Wednesday, November 24, 2010

There are a number of worthwhile exhibitions up. Brian Jungen at Catriona Jeffries, Julia Freyer at Artspeak, Robert Linsley at CSA Space, and this from my notebook:

ELIZABETH McINTOSH at the CONTEMPORARY ART GALLERY

Paintings and collage. The artist’s ongoing battle with colour, form, harmony (see Stravinsky). A battle because the easiest thing for this artist is to make that which everyone agrees is beautiful, and that bothers her, I can tell.

So up it goes, this beauty, and then the arguments start, the rearrangements. How would this colour behave in this shape next to this colour at that scale? I have visited the artist's studio and have seen paintings that appear near-finished, only to be completely reworked days later.

Jack Shadbolt never stopped doing this. Once, while dining at a friend’s, Shadbolt, who had been distracted all night by a painting of his (purchased by his friend from Shadbolt's dealer), asked if he could borrow it so that he might “fix” it. The friend said yes. A month later Shadbolt returned with the painting, and of course it looked nothing like the “original”.

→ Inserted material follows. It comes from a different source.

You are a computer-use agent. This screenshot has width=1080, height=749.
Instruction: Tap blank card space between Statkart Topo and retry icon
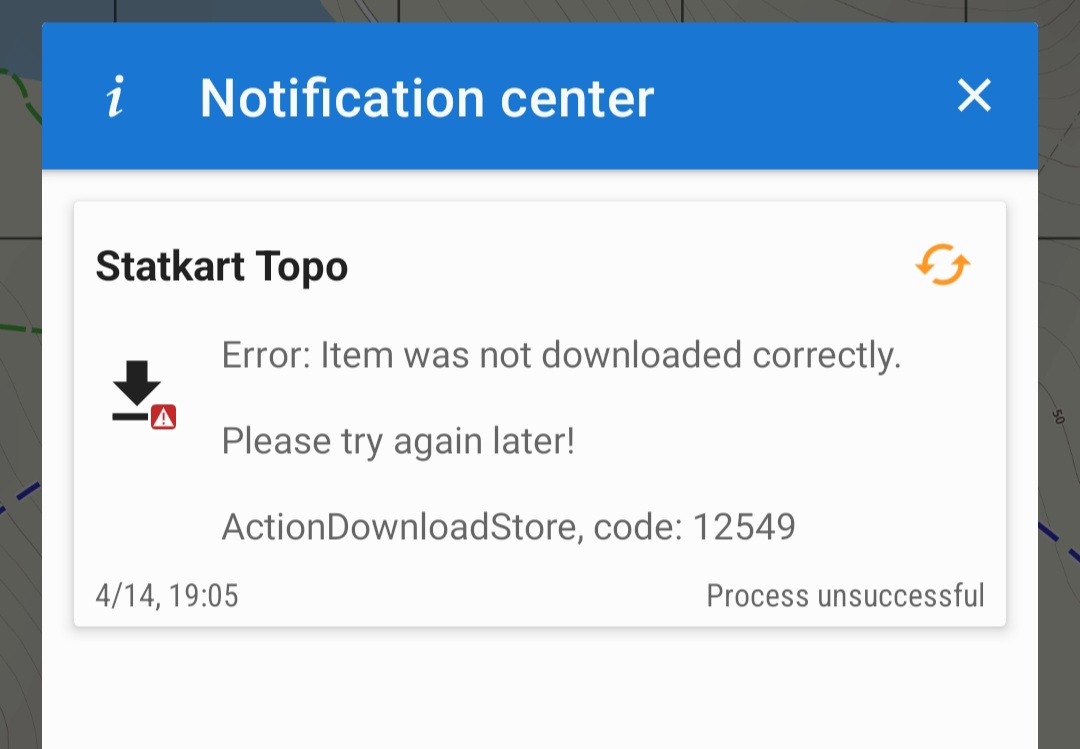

Of less interest to me was the collage room, if that’s what it could be called, given the right-angle application of unrolled bolts of construction paper to the free-standing U-shaped walls inserted within. Yes, yes, yes, I know the artist does not want to work with this window-interrupted room, but I felt little from it, at least not what I felt from the paintings.

Outside, in the gallery’s glass cases, a horizontal stream of stratified blues and greys, evocative of our sea to sky landscape. Nature staring back at us, Culture warm within.